Ne cessant de lutter et de dénoncer les tarifs abusifs pratiqués par les banques, l’UFC – Que Choisir vient de placer, à nouveau, sur le devant de la scène, les coûts exorbitants perçus par les différentes enseignes, concernant notamment les cartes bancaires, et ce, aussi bien pour leur fourniture que pour leur utilisation ultérieure et pour les incidents de paiement qui peuvent également en découler.

C’est ainsi, en effet, qu’Alain Bazot, le Président de l’association, a pu faire remarquer que « en France, on croit avoir les meilleures cartes bancaires du monde mais en réalité elles sont parmi les moins adaptées aux besoins des consommateurs. Le système français souffre d’un archaïsme très fructueux pour les banques », dénonçant par là-même le manque d’efforts fournis par les établissements bancaires à ce niveau-là, ceux-ci préférant continuer à percevoir ces frais qui leur rapportent, chaque année, des sommes tout à fait conséquentes, sans que cela ne soit finalement réellement justifié.

Tout commence, dès la souscription, lorsqu’il s’agit de régler la cotisation annuelle de ce moyen de paiement, dont le prix s’élève généralement aux environs de 47,80 €, représentant un total de 2,8 milliards d’euros et permettant à l’association de relever ici que « ce sont ainsi 430 millions d’euros qui, chaque année, sont facturés au consommateur sans aucune justification », ce chiffre correspondant à 42 % des coûts prélevés sur les formules les plus souscrites représentées pour 72,30 % d’entre elles par des cartes bancaires internationales à débit immédiat.

Le plus gros scandale ne tient pourtant pas dans ce constat déjà accablant, mais bel et bien dans les tarifs des commissions d’intervention auxquelles les incidents de paiement survenus par l’intermédiaire des cartes bancaires donnent lieu, puisque, cette fois, toujours selon l’UFC – Que Choisir, et plus particulièrement Maxime Chipoy, Chargé de mission au sein de l’association, « le coût pour les banques n’est que de 459 millions d’euros, leur marge brute atteint donc 83 % », sur les 2,7 milliards d’euros globalement versés.

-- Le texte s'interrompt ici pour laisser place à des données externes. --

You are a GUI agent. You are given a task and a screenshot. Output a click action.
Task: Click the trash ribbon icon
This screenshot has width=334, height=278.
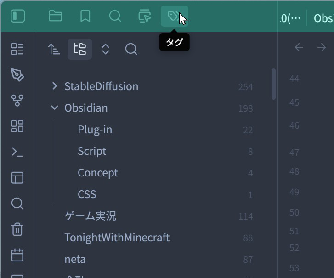17,229
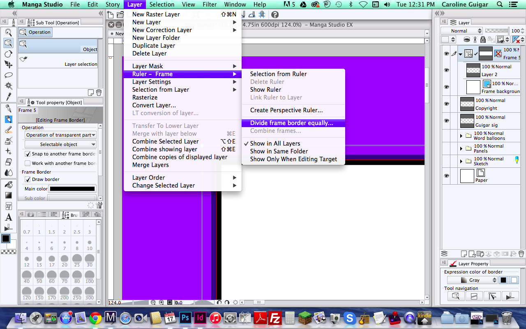The height and width of the screenshot is (329, 526).
Task: Uncheck Snap to another frame border
Action: [28, 154]
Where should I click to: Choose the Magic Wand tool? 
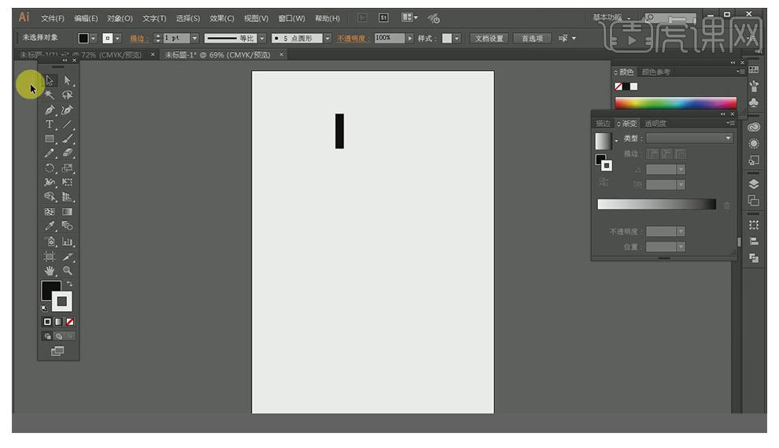[x=50, y=94]
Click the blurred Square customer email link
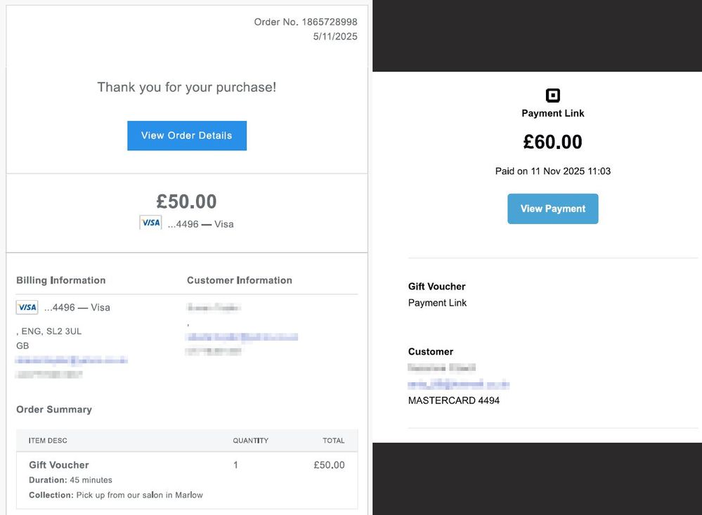 458,384
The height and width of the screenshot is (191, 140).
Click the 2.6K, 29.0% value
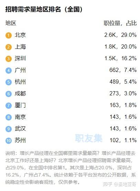pyautogui.click(x=120, y=35)
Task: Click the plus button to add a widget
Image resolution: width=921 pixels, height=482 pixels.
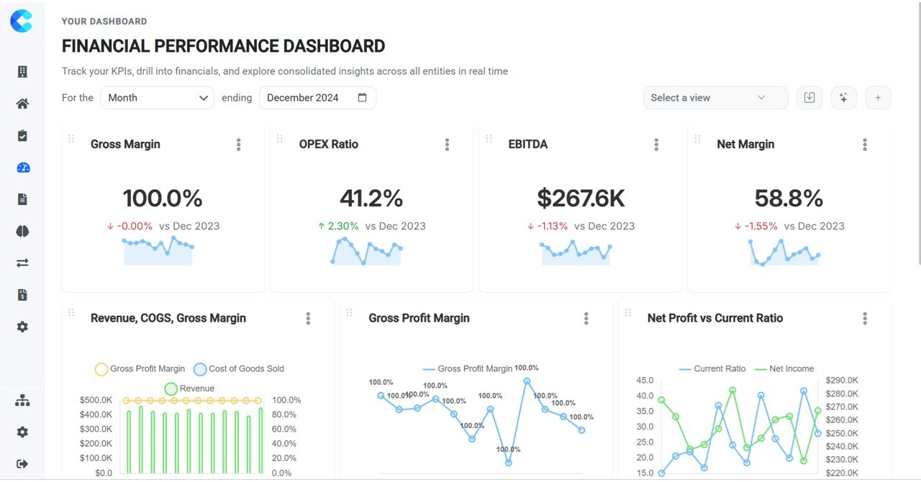Action: (x=878, y=97)
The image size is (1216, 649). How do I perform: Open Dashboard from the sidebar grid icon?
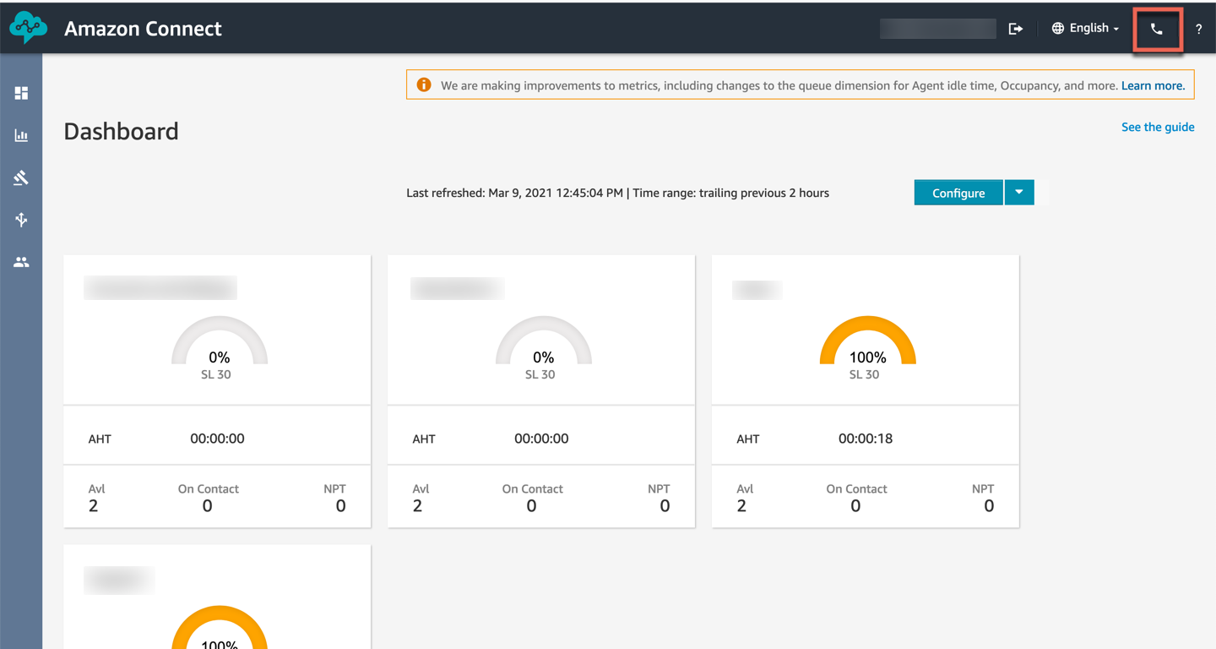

Présentant un prix moyen de 8,50 € par opération, cette commission d’intervention n’est, en effet, légalement soumise à aucune limite, les banques ayant elles-mêmes choisi de ne pas en facturer plus de cinq par jour, sans toutefois prendre la peine de prévenir l’usager de cette situation, celles-ci oubliant quelque peu leur devoir de conseil, comme le souligne, à ce propos, Maxime Chipoy.

Selon Alain Bazot, tout le système semble poser problème, celui-ci incitant, d’après lui, les Français à dépenser plus que ce qu’ils ne le peuvent réellement, dans la mesure où les cartes bancaires à autorisation systématique ne sont que peu répandues, à hauteur de 14 % seulement, sur notre territoire national, contre 50 % dans le reste de l’Europe, rendant donc le cas de notre pays tout à fait particulier, la Fédération Française Bancaire, justifiant cela par le fait qu’il s’agit là de laisser « une liberté de choix » aux clients qui peuvent tout à fait, s’ils le souhaitent, opter pour ce genre de moyens de paiement, plus sécurisés en termes de dépenses.